-- start of EXERCISE DATA --

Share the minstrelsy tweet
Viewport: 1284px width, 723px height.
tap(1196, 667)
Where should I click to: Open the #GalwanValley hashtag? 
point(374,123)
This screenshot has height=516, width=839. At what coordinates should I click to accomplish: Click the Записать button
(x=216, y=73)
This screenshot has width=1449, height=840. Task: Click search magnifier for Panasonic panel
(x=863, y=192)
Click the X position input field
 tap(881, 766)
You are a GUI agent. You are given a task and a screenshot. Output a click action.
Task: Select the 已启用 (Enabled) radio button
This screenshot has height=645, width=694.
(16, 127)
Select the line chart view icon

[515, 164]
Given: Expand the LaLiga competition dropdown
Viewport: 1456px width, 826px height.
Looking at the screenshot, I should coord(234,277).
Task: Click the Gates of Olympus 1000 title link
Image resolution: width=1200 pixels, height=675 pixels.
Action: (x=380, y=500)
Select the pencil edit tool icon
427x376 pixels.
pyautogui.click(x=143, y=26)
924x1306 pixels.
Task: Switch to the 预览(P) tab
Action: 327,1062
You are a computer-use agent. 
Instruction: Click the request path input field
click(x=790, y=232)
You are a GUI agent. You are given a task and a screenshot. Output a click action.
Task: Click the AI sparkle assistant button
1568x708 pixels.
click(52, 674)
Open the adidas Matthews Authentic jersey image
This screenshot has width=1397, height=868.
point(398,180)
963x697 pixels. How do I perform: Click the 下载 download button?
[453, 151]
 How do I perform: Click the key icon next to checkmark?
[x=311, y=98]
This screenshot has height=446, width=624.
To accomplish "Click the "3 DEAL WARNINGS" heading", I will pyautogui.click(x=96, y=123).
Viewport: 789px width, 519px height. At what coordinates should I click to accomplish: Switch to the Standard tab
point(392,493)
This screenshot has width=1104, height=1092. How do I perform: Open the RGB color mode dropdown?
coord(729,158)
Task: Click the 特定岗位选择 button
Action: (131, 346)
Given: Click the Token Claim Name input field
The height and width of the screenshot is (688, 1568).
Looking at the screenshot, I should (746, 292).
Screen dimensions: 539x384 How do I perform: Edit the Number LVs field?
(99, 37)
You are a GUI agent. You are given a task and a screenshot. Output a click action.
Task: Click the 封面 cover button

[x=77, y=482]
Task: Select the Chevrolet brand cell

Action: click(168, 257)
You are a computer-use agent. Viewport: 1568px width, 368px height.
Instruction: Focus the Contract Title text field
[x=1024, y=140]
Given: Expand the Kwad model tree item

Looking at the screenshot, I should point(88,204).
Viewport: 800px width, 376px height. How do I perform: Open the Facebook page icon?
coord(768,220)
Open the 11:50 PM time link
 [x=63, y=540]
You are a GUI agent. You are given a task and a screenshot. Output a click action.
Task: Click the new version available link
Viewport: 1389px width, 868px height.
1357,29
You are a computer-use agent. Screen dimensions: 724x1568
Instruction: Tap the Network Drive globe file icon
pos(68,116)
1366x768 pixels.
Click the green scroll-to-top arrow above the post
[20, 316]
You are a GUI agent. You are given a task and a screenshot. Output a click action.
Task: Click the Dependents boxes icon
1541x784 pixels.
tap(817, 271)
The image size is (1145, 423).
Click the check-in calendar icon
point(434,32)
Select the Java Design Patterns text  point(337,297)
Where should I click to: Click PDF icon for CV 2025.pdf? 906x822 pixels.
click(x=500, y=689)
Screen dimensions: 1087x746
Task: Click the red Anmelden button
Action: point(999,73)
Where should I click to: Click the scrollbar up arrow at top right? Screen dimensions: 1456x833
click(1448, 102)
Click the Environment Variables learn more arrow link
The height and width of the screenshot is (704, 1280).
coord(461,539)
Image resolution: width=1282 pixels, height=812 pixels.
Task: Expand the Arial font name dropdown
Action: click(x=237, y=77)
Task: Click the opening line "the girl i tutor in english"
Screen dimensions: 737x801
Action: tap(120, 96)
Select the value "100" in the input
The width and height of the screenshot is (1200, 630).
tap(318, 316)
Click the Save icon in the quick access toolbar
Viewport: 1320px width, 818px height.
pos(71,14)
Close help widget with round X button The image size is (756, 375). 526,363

-- end of EXERCISE DATA --

[WORK REQUIRED]
Copy the records above again, putting "Where do I click to" wherever "Where should I click to" appears and leaving everything else as it is.

[FULL OUTPUT]
Share the minstrelsy tweet
Viewport: 1284px width, 723px height.
tap(1196, 667)
Where do I click to: Open the #GalwanValley hashtag? 
point(374,123)
This screenshot has height=516, width=839. At what coordinates should I click to accomplish: Click the Записать button
(x=216, y=73)
This screenshot has width=1449, height=840. Task: Click search magnifier for Panasonic panel
(x=863, y=192)
Click the X position input field
 tap(881, 766)
You are a GUI agent. You are given a task and a screenshot. Output a click action.
Task: Select the 已启用 (Enabled) radio button
This screenshot has height=645, width=694.
(16, 127)
Select the line chart view icon

[515, 164]
Given: Expand the LaLiga competition dropdown
Viewport: 1456px width, 826px height.
Looking at the screenshot, I should coord(234,277).
Task: Click the Gates of Olympus 1000 title link
Image resolution: width=1200 pixels, height=675 pixels.
Action: (x=380, y=500)
Select the pencil edit tool icon
427x376 pixels.
pyautogui.click(x=143, y=26)
924x1306 pixels.
Task: Switch to the 预览(P) tab
Action: 327,1062
You are a computer-use agent. 
Instruction: Click the request path input field
click(x=790, y=232)
You are a GUI agent. You are given a task and a screenshot. Output a click action.
Task: Click the AI sparkle assistant button
1568x708 pixels.
click(52, 674)
Open the adidas Matthews Authentic jersey image
This screenshot has width=1397, height=868.
point(398,180)
963x697 pixels. How do I perform: Click the 下载 download button?
[453, 151]
 How do I perform: Click the key icon next to checkmark?
[x=311, y=98]
This screenshot has height=446, width=624.
To accomplish "Click the "3 DEAL WARNINGS" heading", I will pyautogui.click(x=96, y=123).
Viewport: 789px width, 519px height. At what coordinates should I click to accomplish: Switch to the Standard tab
point(392,493)
This screenshot has width=1104, height=1092. How do I perform: Open the RGB color mode dropdown?
coord(729,158)
Task: Click the 特定岗位选择 button
Action: (131, 346)
Given: Click the Token Claim Name input field
The height and width of the screenshot is (688, 1568).
Looking at the screenshot, I should (746, 292).
Screen dimensions: 539x384 How do I perform: Edit the Number LVs field?
(99, 37)
You are a GUI agent. You are given a task and a screenshot. Output a click action.
Task: Click the 封面 cover button

[x=77, y=482]
Task: Select the Chevrolet brand cell

Action: click(168, 257)
You are a computer-use agent. Viewport: 1568px width, 368px height.
Instruction: Focus the Contract Title text field
[x=1024, y=140]
Given: Expand the Kwad model tree item

Looking at the screenshot, I should point(88,204).
Viewport: 800px width, 376px height. How do I perform: Open the Facebook page icon?
coord(768,220)
Open the 11:50 PM time link
 [x=63, y=540]
You are a GUI agent. You are given a task and a screenshot. Output a click action.
Task: Click the new version available link
Viewport: 1389px width, 868px height.
1357,29
You are a computer-use agent. Screen dimensions: 724x1568
Instruction: Tap the Network Drive globe file icon
pos(68,116)
1366x768 pixels.
Click the green scroll-to-top arrow above the post
[20, 316]
You are a GUI agent. You are given a task and a screenshot. Output a click action.
Task: Click the Dependents boxes icon
1541x784 pixels.
tap(817, 271)
The image size is (1145, 423).
Click the check-in calendar icon
point(434,32)
Select the Java Design Patterns text  point(337,297)
Where do I click to: Click PDF icon for CV 2025.pdf? 906x822 pixels.
click(x=500, y=689)
Screen dimensions: 1087x746
Task: Click the red Anmelden button
Action: point(999,73)
Where do I click to: Click the scrollbar up arrow at top right? Screen dimensions: 1456x833
click(1448, 102)
Click the Environment Variables learn more arrow link
The height and width of the screenshot is (704, 1280).
coord(461,539)
Image resolution: width=1282 pixels, height=812 pixels.
Task: Expand the Arial font name dropdown
Action: click(x=237, y=77)
Task: Click the opening line "the girl i tutor in english"
Screen dimensions: 737x801
Action: tap(120, 96)
Select the value "100" in the input
The width and height of the screenshot is (1200, 630).
tap(318, 316)
Click the Save icon in the quick access toolbar
Viewport: 1320px width, 818px height.
pos(71,14)
Close help widget with round X button The image size is (756, 375). 526,363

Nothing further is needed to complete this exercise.